• 設定課題 A: Z650RSの試乗記のうち、「まずはエンジンから。649c」から「650RSも受け継いでいる。」までの部分（「650RSも受け継いでいる。」も含む）を、「トラコン」を「トラクションコントロール」に置き換えて書き直してもらえますか？
• 設定課題 B: Z650RSの試乗記が途切れたところから、その続きを書いてもらえますか？

• 提供本文:
......
カワサキ Z650RS 試乗インプレ:基が傑作ミドルなので、よく走ってよく曲がる

まずはエンジンから。649ccの水冷並列2気筒はZ650から特に変更はなく、最高出力は68psを公称する。3000rpm以下では軽やかなビート感があり、6000rpmから上では180度位相クランクならではのシャープな伸び上がりが味わえる。

兄貴分のZ900RSのように、ライダーが置いていかれそうになるほどの強烈な加速感こそないが、代わりにスロットルを大きく開けられるという快感がある。トラコン非採用なので、試乗中に何度かリヤタイヤがツツツッとスライドしたが、忠実なレスポンスのおかけで恐怖感は少なめだ。

クラッチレバーの操作力は軽く、シフトフィーリングもスムーズ。存在感こそ薄めながらも、完成度の高さではミドルクラスで一、二を争うといってもいい。

続いてハンドリング。キャスターやトレール、前後のホイールトラベル量、タイヤ銘柄とサイズに至るまでZ650と共通であり、ディメンションで異なるのは軸距が5mm短いぐらいだ。それもあって、どんな操縦でも車体を傾けてさえしまえば曲がれるという安心感を、このZ650RSも受け継いでいる。
......
• 資料抜粋:

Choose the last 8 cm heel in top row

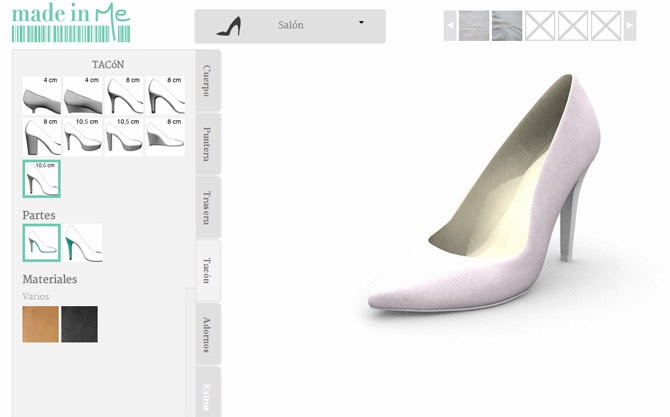coord(166,95)
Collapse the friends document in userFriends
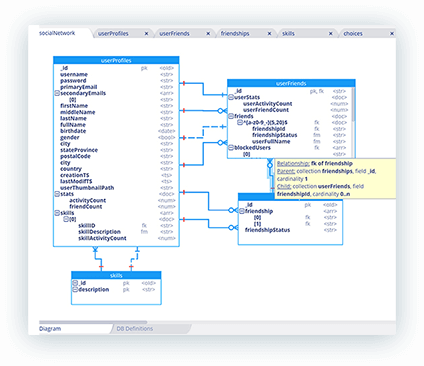The width and height of the screenshot is (424, 366). 231,116
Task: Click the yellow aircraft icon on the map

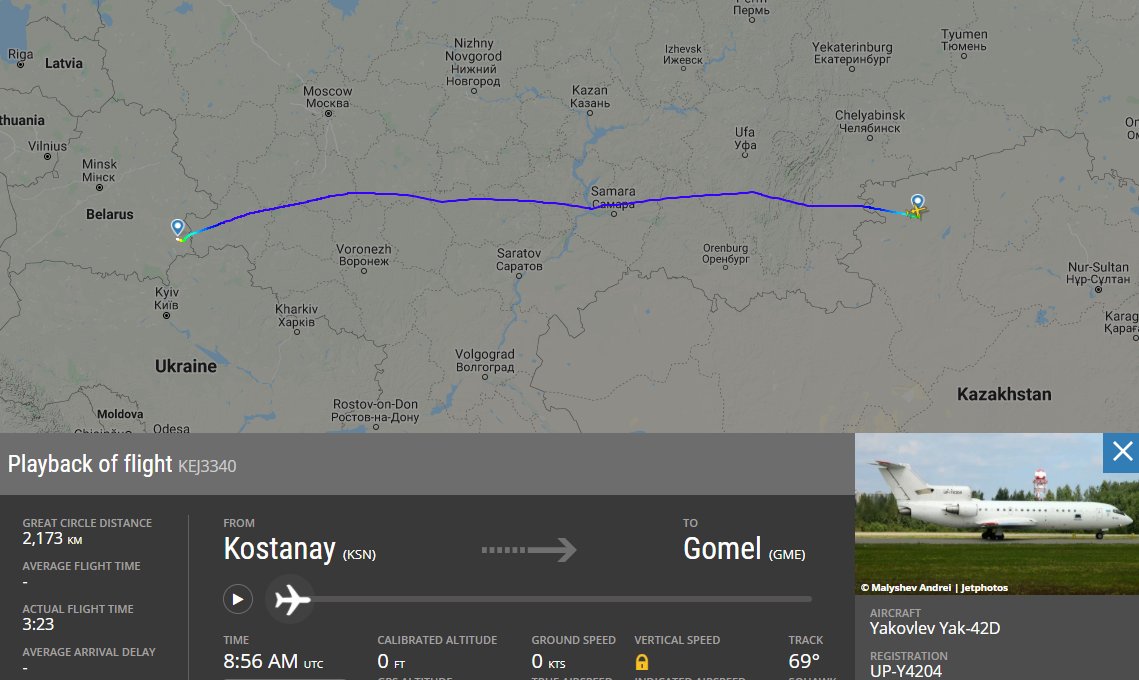Action: tap(917, 212)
......
• 最終解答 A:
まずはエンジンから。649ccの水冷並列2気筒はZ650から特に変更はなく、最高出力は68psを公称する。3000rpm以下では軽やかなビート感があり、6000rpmから上では180度位相クランクならではのシャープな伸び上がりが味わえる。

兄貴分のZ900RSのように、ライダーが置いていかれそうになるほどの強烈な加速感こそないが、代わりにスロットルを大きく開けられるという快感がある。トラクションコントロール非採用なので、試乗中に何度かリヤタイヤがツツツッとスライドしたが、忠実なレスポンスのおかけで恐怖感は少なめだ。

クラッチレバーの操作力は軽く、シフトフィーリングもスムーズ。存在感こそ薄めながらも、完成度の高さではミドルクラスで一、二を争うといってもいい。

続いてハンドリング。キャスターやトレール、前後のホイールトラベル量、タイヤ銘柄とサイズに至るまでZ650と共通であり、ディメンションで異なるのは軸距が5mm短いぐらいだ。それもあって、どんな操縦でも車体を傾けてさえしまえば曲がれるという安心感を、このZ650RSも受け継いでいる。

• 最終解答 B:
厳密には乗車姿勢がアップライトになっているので、特に峠道でペースを上げるとフロントへ荷重を掛けづらいと感じるが、気になったとすればその程度。前後サスは作動性が上質というわけではないが、しなやかなフレームと柔軟なタイヤがそれを補っており、全体的なバランスは優秀だ。

ブレーキについては、フロントは片押し式2ピストンキャリパーながらも強力で、下り勾配のきつい峠道でも不満なし。リヤもコントローラブルで、ABSの介入も適切だ。

[△] 燃料タンクは少なめ。早めの給油が吉かも

燃料タンク容量は、少ないことが指摘されているスズキ・カタナと同じ12L。今回の試乗では、250kmを過ぎたあたりで燃料計の最後の目盛りが点滅し始めた。この時点での残量は約2.7Lなので、点滅に気が付いたら早めに給油をしよう。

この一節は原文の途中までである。